WHAT THIS TASK INVOLVES → In the entries below, locate the line with "You are a GUI", then give again that line and all lines after it, exactly, with pictures omitted.
++++++++++
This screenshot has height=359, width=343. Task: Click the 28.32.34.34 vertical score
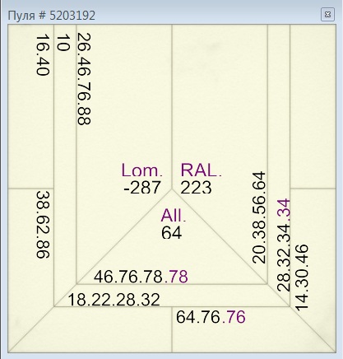284,245
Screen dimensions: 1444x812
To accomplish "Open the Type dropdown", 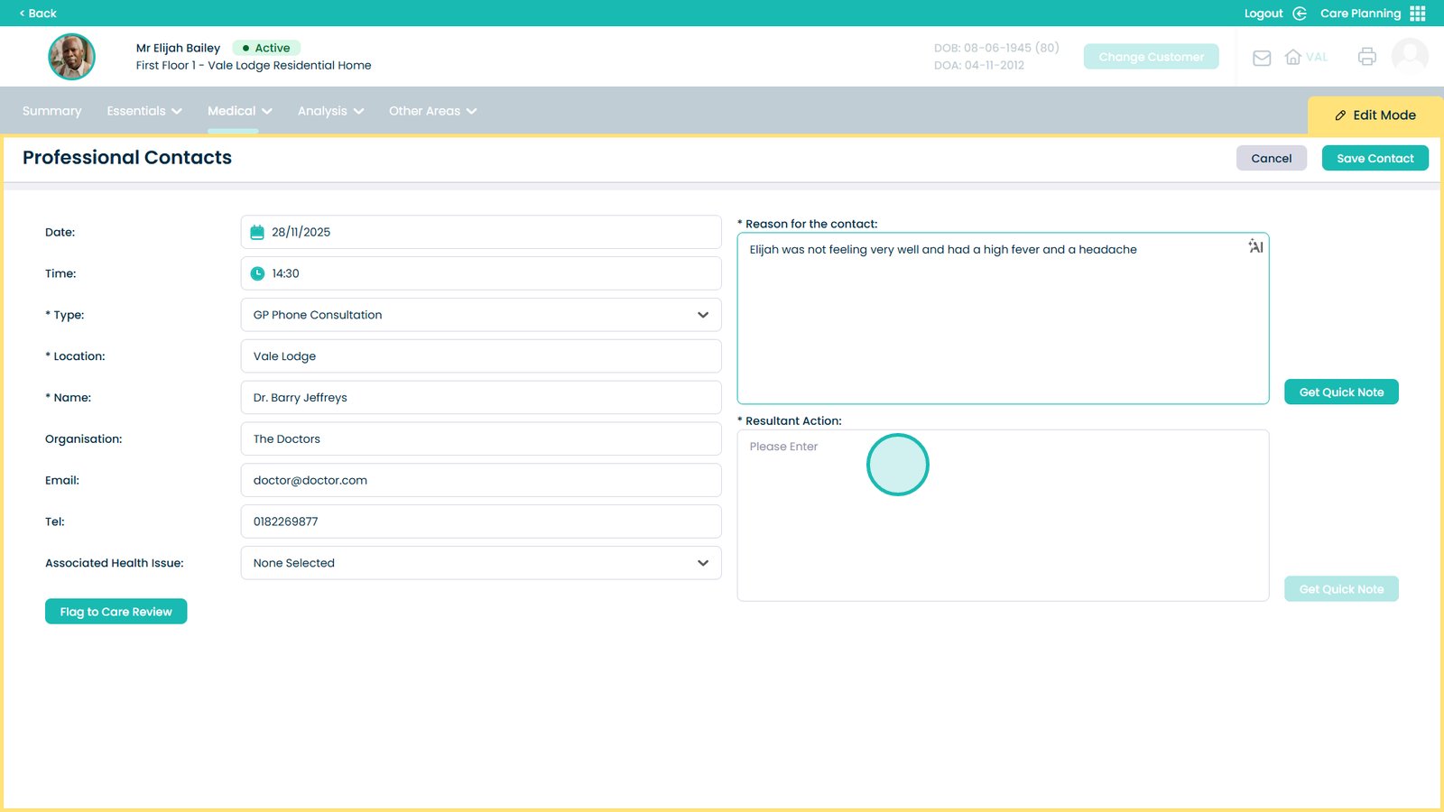I will click(480, 315).
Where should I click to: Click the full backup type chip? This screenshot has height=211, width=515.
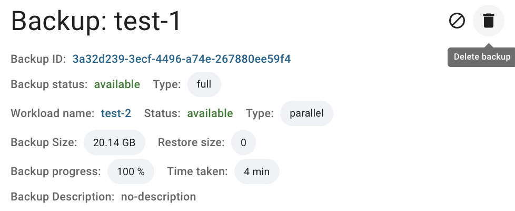pos(204,84)
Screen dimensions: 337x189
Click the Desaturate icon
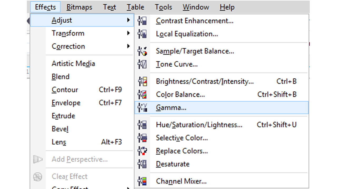142,164
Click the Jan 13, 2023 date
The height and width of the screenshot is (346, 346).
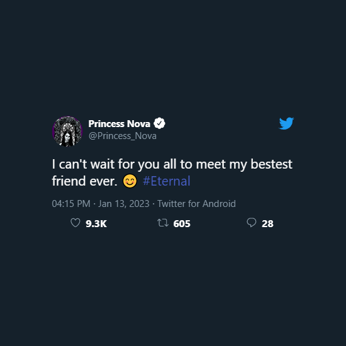[124, 204]
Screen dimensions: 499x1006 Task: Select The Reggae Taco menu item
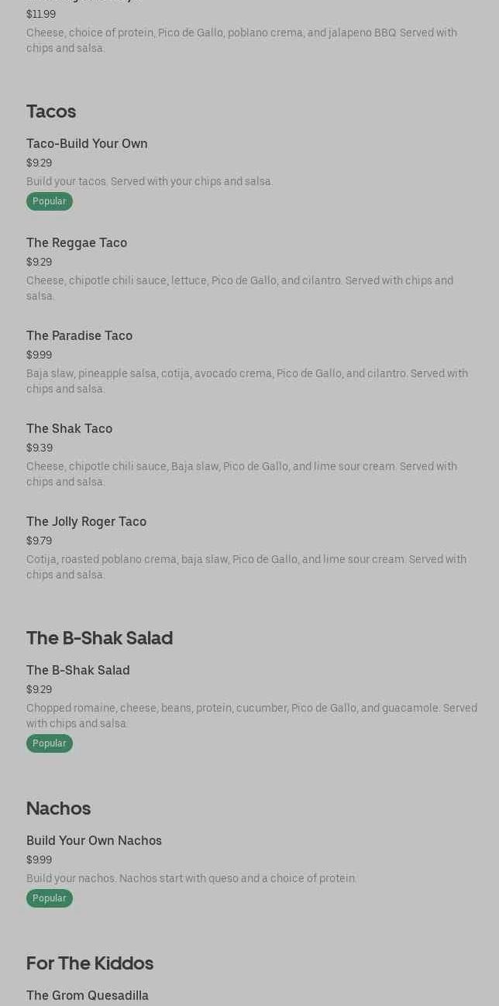pos(77,243)
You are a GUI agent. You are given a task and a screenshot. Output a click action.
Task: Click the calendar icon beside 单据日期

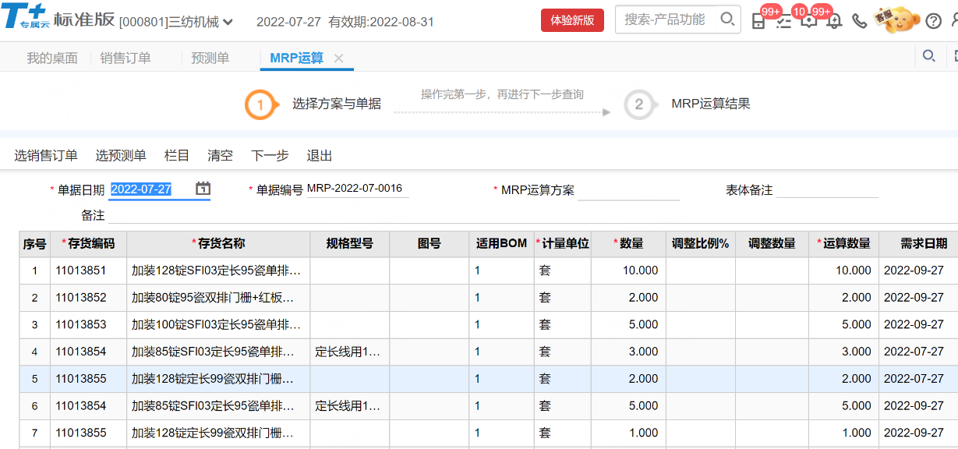pos(203,189)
++++++++++
RESPONSE AREA →
You are a GUI agent. You are given a task and a screenshot. Output a click action.
Task: Click the calendar icon beside 单据日期

pos(203,189)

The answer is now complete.